Although it is generally assumed that the solution of the time-independent Schrödinger equation associated with the Coulomb Hamiltonian will predict most properties of the molecule, including its shape (three-dimensional structure), calculations based on the full Coulomb Hamiltonian are very rare. The main reason is that its Schrödinger equation is very difficult to solve. Applications are restricted to small systems like the hydrogen molecule.

Almost all calculations of molecular wavefunctions are based on the separation of the Coulomb Hamiltonian first devised by Born and Oppenheimer. The nuclear kinetic energy terms are omitted from the Coulomb Hamiltonian and one considers the remaining Hamiltonian as a Hamiltonian of electrons only. The stationary nuclei enter the problem only as generators of an electric potential in which the electrons move in a quantum mechanical way. Within this framework the molecular Hamiltonian has been simplified to the so-called clamped nucleus Hamiltonian, also called electronic Hamiltonian, that acts only on functions of the electronic coordinates.

Once the Schrödinger equation of the clamped nucleus Hamiltonian has been solved for a sufficient number of constellations of the nuclei, an appropriate eigenvalue (usually the lowest) can be seen as a function of the nuclear coordinates, which leads to a potential energy surface. In practical calculations the surface is usually fitted in terms of some analytic functions. In the second step of the Born–Oppenheimer approximation the part of the full Coulomb Hamiltonian that depends on the electrons is replaced by the potential energy surface. This converts the total molecular Hamiltonian into another Hamiltonian that acts only on the nuclear coordinates. In the case of a breakdown of the Born–Oppenheimer approximation—which occurs when energies of different electronic states are close—the neighboring potential energy surfaces are needed; see this article for more details on this.

The nuclear motion Schrödinger equation can be solved in a space-fixed (laboratory) frame, but then the translational and rotational (external) energies are not accounted for. Only the (internal) atomic vibrations enter the problem. Further, for molecules larger than triatomic ones, it is quite common to introduce the harmonic approximation, which approximates the potential energy surface as a quadratic function of the atomic displacements. This gives the harmonic nuclear motion Hamiltonian. Making the harmonic approximation, we can convert the Hamiltonian into a sum of uncoupled one-dimensional harmonic oscillator Hamiltonians. The one-dimensional harmonic oscillator is one of the few systems that allows an exact solution of the Schrödinger equation.

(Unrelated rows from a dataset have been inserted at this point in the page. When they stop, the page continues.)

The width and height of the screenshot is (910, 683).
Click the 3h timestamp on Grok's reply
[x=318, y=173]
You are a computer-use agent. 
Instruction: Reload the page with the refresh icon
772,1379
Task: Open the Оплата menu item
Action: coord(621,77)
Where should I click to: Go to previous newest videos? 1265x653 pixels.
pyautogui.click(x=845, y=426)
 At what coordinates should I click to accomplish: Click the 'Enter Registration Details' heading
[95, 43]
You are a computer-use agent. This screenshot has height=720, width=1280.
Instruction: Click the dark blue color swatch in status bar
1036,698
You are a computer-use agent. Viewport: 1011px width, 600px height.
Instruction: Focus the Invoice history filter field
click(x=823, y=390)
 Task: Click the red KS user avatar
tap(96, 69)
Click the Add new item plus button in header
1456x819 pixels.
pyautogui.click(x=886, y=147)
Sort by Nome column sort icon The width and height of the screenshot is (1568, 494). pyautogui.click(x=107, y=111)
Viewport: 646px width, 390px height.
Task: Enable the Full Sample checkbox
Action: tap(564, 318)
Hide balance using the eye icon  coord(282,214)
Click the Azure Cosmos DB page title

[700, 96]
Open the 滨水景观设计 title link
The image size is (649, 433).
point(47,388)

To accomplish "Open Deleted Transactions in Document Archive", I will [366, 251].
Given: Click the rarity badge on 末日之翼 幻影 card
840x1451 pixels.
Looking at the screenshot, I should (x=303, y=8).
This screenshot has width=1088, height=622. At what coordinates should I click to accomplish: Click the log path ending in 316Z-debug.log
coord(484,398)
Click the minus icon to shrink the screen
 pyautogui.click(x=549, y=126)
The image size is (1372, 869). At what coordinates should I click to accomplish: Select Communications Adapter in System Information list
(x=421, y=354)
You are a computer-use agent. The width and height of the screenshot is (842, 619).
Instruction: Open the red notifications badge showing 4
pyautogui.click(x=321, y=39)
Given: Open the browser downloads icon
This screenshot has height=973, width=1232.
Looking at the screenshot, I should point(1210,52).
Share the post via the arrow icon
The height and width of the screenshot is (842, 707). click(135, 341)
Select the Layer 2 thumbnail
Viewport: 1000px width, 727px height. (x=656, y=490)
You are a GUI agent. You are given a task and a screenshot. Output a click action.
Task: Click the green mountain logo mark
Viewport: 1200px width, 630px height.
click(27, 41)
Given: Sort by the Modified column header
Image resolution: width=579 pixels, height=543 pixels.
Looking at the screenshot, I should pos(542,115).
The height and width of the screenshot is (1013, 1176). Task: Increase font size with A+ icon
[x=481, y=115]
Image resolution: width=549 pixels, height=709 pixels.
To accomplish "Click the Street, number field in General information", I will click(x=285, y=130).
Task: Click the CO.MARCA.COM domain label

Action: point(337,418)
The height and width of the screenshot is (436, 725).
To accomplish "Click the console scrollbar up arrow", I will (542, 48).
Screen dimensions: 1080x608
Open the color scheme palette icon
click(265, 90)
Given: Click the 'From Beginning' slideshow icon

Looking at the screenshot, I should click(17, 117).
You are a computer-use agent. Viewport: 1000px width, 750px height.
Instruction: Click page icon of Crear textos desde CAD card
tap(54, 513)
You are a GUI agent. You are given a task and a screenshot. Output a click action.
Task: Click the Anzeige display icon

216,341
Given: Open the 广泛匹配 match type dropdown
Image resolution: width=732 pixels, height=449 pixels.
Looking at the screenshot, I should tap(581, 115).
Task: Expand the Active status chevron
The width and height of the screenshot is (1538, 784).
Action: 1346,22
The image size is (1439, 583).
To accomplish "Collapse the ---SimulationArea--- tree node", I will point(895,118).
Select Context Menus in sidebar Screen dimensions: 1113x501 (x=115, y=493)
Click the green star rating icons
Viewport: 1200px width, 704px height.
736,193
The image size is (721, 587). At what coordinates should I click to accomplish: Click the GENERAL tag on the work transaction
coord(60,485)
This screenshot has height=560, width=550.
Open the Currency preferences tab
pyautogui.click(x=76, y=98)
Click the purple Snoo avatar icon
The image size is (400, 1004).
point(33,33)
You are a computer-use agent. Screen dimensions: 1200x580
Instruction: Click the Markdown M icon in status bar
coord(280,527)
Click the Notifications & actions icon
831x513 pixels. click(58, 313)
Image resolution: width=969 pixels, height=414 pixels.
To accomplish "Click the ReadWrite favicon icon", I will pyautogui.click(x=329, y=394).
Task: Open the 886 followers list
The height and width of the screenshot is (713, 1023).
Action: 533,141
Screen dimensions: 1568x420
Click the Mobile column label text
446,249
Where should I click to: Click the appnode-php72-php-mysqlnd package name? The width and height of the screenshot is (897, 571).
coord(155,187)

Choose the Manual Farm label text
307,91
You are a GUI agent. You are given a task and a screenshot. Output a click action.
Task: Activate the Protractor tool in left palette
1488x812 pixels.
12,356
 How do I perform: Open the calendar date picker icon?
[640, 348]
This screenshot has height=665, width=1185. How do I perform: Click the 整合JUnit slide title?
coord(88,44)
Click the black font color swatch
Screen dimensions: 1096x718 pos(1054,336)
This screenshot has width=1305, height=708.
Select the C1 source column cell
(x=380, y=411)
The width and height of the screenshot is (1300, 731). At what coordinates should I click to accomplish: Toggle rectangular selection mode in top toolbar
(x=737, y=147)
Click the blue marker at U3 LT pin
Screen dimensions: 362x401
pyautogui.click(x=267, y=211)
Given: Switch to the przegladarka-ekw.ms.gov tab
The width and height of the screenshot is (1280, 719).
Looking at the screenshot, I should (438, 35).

Alternatively, the nuclear motion (rovibrational) Schrödinger equation can be solved in a special frame (an Eckart frame) that rotates and translates with the molecule. Formulated with respect to this body-fixed frame the Hamiltonian accounts for rotation, translation and vibration of the nuclei. Since Watson introduced in 1968 an important simplification to this Hamiltonian, it is often referred to as Watson's nuclear motion Hamiltonian, but it is also known as the Eckart Hamiltonian.

== Coulomb Hamiltonian ==
The algebraic form of many observables—i.e., Hermitian operators representing observable quantities—is obtained by the following quantization rules:
- Write the classical form of the observable in Hamilton form (as a function of momenta p and positions q). Both vectors are expressed with respect to an arbitrary inertial frame, usually referred to as laboratory-frame or space-fixed frame.
- Replace p by $-i\hbar\boldsymbol{\nabla}$ and interpret q as a multiplicative operator. Here $\boldsymbol{\nabla}$ is the nabla operator, a vector operator consisting of first derivatives. The well-known commutation relations for the p and q operators follow directly from the differentiation rules.

Classically the electrons and nuclei in a molecule have kinetic energy of the form p^{2}/(2 m) and
interact via Coulomb interactions, which are inversely proportional to the distance r_{ij}
between particle i and j.
$$r_{ij} \equiv |\mathbf{r}_i -\mathbf{r}_j|
 = \sqrt{(\mathbf{r}_i -\mathbf{r}_j)\cdot(\mathbf{r}_i -\mathbf{r}_j)}
 = \sqrt{(x_i-x_j)^2 + (y_i-y_j)^2 + (z_i-z_j)^2 } .$$

In this expression r_{i} stands for the coordinate vector of any particle (electron or nucleus), but from here on we will reserve capital R to represent the nuclear coordinate, and lower case r for the electrons of the system. The coordinates can be taken to be expressed with respect to any Cartesian frame centered anywhere in space, because distance, being an inner product, is invariant under rotation of the frame and, being the norm of a difference vector, distance is invariant under translation of the frame as well.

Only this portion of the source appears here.